When it came to the High Court trial, Weatherston's counsel, Judith Ablett Kerr, would successfully argue for the 111 call evidence to be suppressed from the jury - not because it was too emotional to listen to, but because it would be overly prejudicial to her client.

I find this difficult to comprehend. What happened and what was said was reality. This took place. But it was too prejudicial? Unbelievable!

Normally I'm level-headed, rational and calm in a crisis. But this was so different.

Sitting on the grass verge by the roadside, it seemed ages before the first constable arrived. I know I had yelled at the call taker to hurry up.

I know how long it takes to get to our place from town and as the minutes ticked by, the time dragged slowly. Because we live in a no-exit, few cars or people pass by.

In those excruciating minutes no one came into sight. I was all alone, terrified, agonising that I couldn't help Sophie and, on reflection, vulnerable.

There I was, collapsed on the grass shaking and crying uncontrollably, right behind Weatherston's car.

Curiously he'd not only parked his car on the roadside but had left it facing uphill towards the no-exit part of the street. Obviously he had given no thought to escaping quickly.

It doesn't bear thinking about what a dangerous situation I would have been in had he returned to his car before the police arrived.

When Constable John Cunningham arrived on the scene I even yelled at him. He was alone and quickly asked me what happened and where.

The last I saw of him he was running down the drive.

At that time it didn't register with me that this unarmed officer was going to confront a clearly deranged person with a large knife.

On reflection, John shouldn't have even gone into the house alone but he thought it was "just another domestic". I heard him give his evidence and the way he handled the situation is a credit to himself and the police. In that evidence he said that after I'd told him Sophie was dead he went straight to her bedroom and tried to get him. The door was locked so John called for it to be opened or he would kick it in.

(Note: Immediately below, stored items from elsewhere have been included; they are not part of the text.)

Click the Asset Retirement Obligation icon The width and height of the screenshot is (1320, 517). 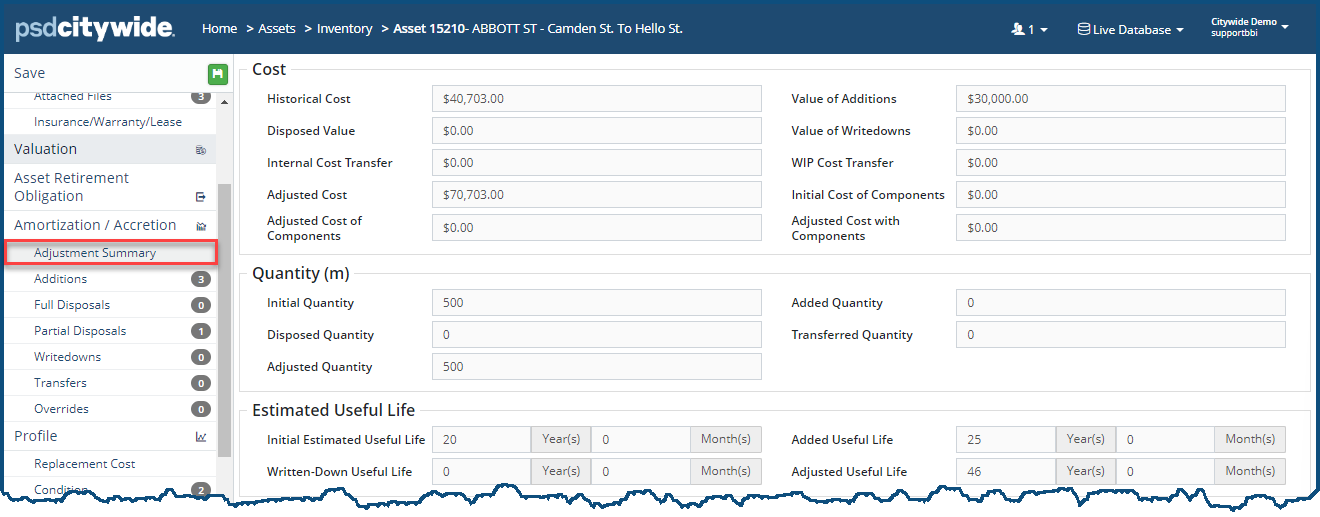pos(201,197)
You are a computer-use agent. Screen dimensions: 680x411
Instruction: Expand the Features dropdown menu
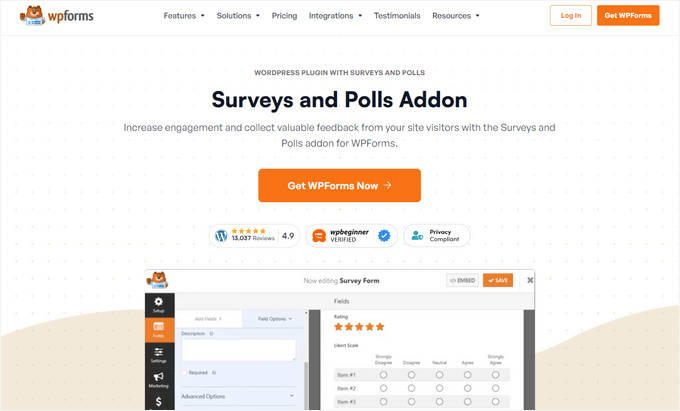184,16
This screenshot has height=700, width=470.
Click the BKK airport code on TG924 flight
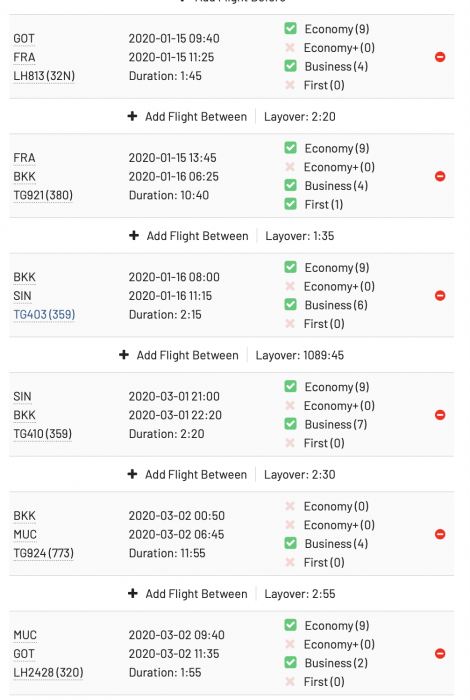25,516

To me Weatherston's demeanour then, and what he later was reported to have said at the police station, is quite extraordinary given what he had just done to Sophie.

I've been told that he was lucid, coherent, calm and not agitated. The same couldn't have been said of me.

The next thing I remember is frantic activity. Within moments a St John station wagon arrived with resuscitation gear.

I remember pleading with the paramedic to save Sophie but I absolutely knew she was dead. I knew from the moment I opened her bedroom door. Then an ambulance and about five more police cars arrived.

If I yelled at any of them, and I'm sure I did, I apologise.

An ambulance officer came to me and I said my mouth was dry. She brought me a bottle of water. I asked her to tell me Sophie was dead; I felt I just needed confirmation.

Much of that time is a blur to me but some things are quite vivid. It was the strangest sensation: I could see people yet I couldn't see; they were shapes rather than distinct people. I saw the ambulance officer talking to others and I now know they were discussing whether or not to tell me.

The paramedic first on the scene had come outside so it was pretty obvious that Sophie was beyond help. I knew then that I'd lost my daughter - my friend.

Ambulance staff wanted to take me to the hospital, but I refused. Despite being in shock I was steady in my resolve to stay at my home.